What you are asked to do: Reproduce every one of the lines below word for word, with no changes.

Data rows:
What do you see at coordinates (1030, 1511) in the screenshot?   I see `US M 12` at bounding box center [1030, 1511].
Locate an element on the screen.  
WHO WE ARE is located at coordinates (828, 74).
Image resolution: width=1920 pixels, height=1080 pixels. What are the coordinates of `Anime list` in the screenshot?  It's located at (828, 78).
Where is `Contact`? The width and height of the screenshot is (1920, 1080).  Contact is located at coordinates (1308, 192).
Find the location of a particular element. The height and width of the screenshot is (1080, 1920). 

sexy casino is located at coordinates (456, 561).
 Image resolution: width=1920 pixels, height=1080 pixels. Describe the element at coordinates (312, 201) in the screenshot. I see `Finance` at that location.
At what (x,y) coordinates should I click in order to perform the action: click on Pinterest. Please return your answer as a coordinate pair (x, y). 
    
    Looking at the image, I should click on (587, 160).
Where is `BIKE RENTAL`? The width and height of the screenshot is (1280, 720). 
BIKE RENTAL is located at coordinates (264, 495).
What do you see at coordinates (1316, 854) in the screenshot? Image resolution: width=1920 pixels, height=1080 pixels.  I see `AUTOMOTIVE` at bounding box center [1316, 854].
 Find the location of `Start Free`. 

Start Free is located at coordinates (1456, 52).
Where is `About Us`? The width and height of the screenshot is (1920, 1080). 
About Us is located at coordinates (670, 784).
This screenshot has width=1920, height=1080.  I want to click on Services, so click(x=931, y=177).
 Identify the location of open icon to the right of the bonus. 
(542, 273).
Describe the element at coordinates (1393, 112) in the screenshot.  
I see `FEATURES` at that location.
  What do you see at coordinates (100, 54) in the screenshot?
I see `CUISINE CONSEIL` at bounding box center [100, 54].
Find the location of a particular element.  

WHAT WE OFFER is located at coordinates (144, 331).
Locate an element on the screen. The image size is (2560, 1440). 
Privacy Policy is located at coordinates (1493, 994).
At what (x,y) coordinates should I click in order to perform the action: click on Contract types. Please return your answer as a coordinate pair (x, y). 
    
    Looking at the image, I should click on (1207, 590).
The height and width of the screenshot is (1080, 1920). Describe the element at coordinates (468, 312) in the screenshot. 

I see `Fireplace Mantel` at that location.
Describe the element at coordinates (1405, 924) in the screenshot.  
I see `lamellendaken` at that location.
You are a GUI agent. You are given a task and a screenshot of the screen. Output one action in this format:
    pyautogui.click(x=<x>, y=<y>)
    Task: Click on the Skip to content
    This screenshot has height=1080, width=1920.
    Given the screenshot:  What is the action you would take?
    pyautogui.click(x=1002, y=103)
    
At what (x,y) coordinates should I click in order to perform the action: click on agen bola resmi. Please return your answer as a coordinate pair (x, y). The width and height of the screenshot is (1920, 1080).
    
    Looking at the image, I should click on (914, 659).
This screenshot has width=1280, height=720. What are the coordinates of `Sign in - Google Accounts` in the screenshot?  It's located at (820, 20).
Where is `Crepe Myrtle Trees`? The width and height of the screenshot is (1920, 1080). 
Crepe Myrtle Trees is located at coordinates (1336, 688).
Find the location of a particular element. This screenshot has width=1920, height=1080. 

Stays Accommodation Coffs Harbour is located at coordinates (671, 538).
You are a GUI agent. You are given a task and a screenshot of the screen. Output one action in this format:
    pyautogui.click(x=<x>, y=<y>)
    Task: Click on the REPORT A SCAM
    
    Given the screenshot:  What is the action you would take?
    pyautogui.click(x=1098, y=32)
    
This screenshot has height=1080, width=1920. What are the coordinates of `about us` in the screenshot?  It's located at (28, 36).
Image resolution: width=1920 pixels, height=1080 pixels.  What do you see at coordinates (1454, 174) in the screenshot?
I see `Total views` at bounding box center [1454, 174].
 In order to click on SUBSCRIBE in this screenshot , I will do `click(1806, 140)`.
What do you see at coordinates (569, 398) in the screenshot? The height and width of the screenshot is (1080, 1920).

Complete answer:
What do you see at coordinates (1030, 1511) in the screenshot?   I see `US M 12` at bounding box center [1030, 1511].
Locate an element on the screen.  
WHO WE ARE is located at coordinates (828, 74).
Image resolution: width=1920 pixels, height=1080 pixels. What are the coordinates of `Anime list` in the screenshot?  It's located at (828, 78).
Where is `Contact`? The width and height of the screenshot is (1920, 1080).  Contact is located at coordinates (1308, 192).
Find the location of a particular element. The height and width of the screenshot is (1080, 1920). 

sexy casino is located at coordinates (456, 561).
 Image resolution: width=1920 pixels, height=1080 pixels. Describe the element at coordinates (312, 201) in the screenshot. I see `Finance` at that location.
At what (x,y) coordinates should I click in order to perform the action: click on Pinterest. Please return your answer as a coordinate pair (x, y). 
    
    Looking at the image, I should click on (587, 160).
Where is `BIKE RENTAL`? The width and height of the screenshot is (1280, 720). 
BIKE RENTAL is located at coordinates (264, 495).
What do you see at coordinates (1316, 854) in the screenshot? Image resolution: width=1920 pixels, height=1080 pixels.  I see `AUTOMOTIVE` at bounding box center [1316, 854].
 Find the location of `Start Free`. 

Start Free is located at coordinates (1456, 52).
Where is `About Us`? The width and height of the screenshot is (1920, 1080). 
About Us is located at coordinates (670, 784).
This screenshot has width=1920, height=1080.  I want to click on Services, so click(x=931, y=177).
 Identify the location of open icon to the right of the bonus. 
(542, 273).
Describe the element at coordinates (1393, 112) in the screenshot.  
I see `FEATURES` at that location.
  What do you see at coordinates (100, 54) in the screenshot?
I see `CUISINE CONSEIL` at bounding box center [100, 54].
Find the location of a particular element.  

WHAT WE OFFER is located at coordinates (144, 331).
Locate an element on the screen. The image size is (2560, 1440). 
Privacy Policy is located at coordinates (1493, 994).
At what (x,y) coordinates should I click in order to perform the action: click on Contract types. Please return your answer as a coordinate pair (x, y). 
    
    Looking at the image, I should click on (1207, 590).
The height and width of the screenshot is (1080, 1920). Describe the element at coordinates (468, 312) in the screenshot. 

I see `Fireplace Mantel` at that location.
Describe the element at coordinates (1405, 924) in the screenshot.  
I see `lamellendaken` at that location.
You are a GUI agent. You are given a task and a screenshot of the screen. Output one action in this format:
    pyautogui.click(x=<x>, y=<y>)
    Task: Click on the Skip to content
    This screenshot has height=1080, width=1920.
    Given the screenshot:  What is the action you would take?
    pyautogui.click(x=1002, y=103)
    
At what (x,y) coordinates should I click in order to perform the action: click on agen bola resmi. Please return your answer as a coordinate pair (x, y). The width and height of the screenshot is (1920, 1080).
    
    Looking at the image, I should click on (914, 659).
This screenshot has width=1280, height=720. What are the coordinates of `Sign in - Google Accounts` in the screenshot?  It's located at (820, 20).
Where is `Crepe Myrtle Trees`? The width and height of the screenshot is (1920, 1080). 
Crepe Myrtle Trees is located at coordinates (1336, 688).
Find the location of a particular element. This screenshot has width=1920, height=1080. 

Stays Accommodation Coffs Harbour is located at coordinates (671, 538).
You are a GUI agent. You are given a task and a screenshot of the screen. Output one action in this format:
    pyautogui.click(x=<x>, y=<y>)
    Task: Click on the REPORT A SCAM
    
    Given the screenshot:  What is the action you would take?
    pyautogui.click(x=1098, y=32)
    
This screenshot has height=1080, width=1920. What are the coordinates of `about us` in the screenshot?  It's located at (28, 36).
Image resolution: width=1920 pixels, height=1080 pixels.  What do you see at coordinates (1454, 174) in the screenshot?
I see `Total views` at bounding box center [1454, 174].
 In order to click on SUBSCRIBE in this screenshot , I will do `click(1806, 140)`.
What do you see at coordinates (569, 398) in the screenshot? The height and width of the screenshot is (1080, 1920).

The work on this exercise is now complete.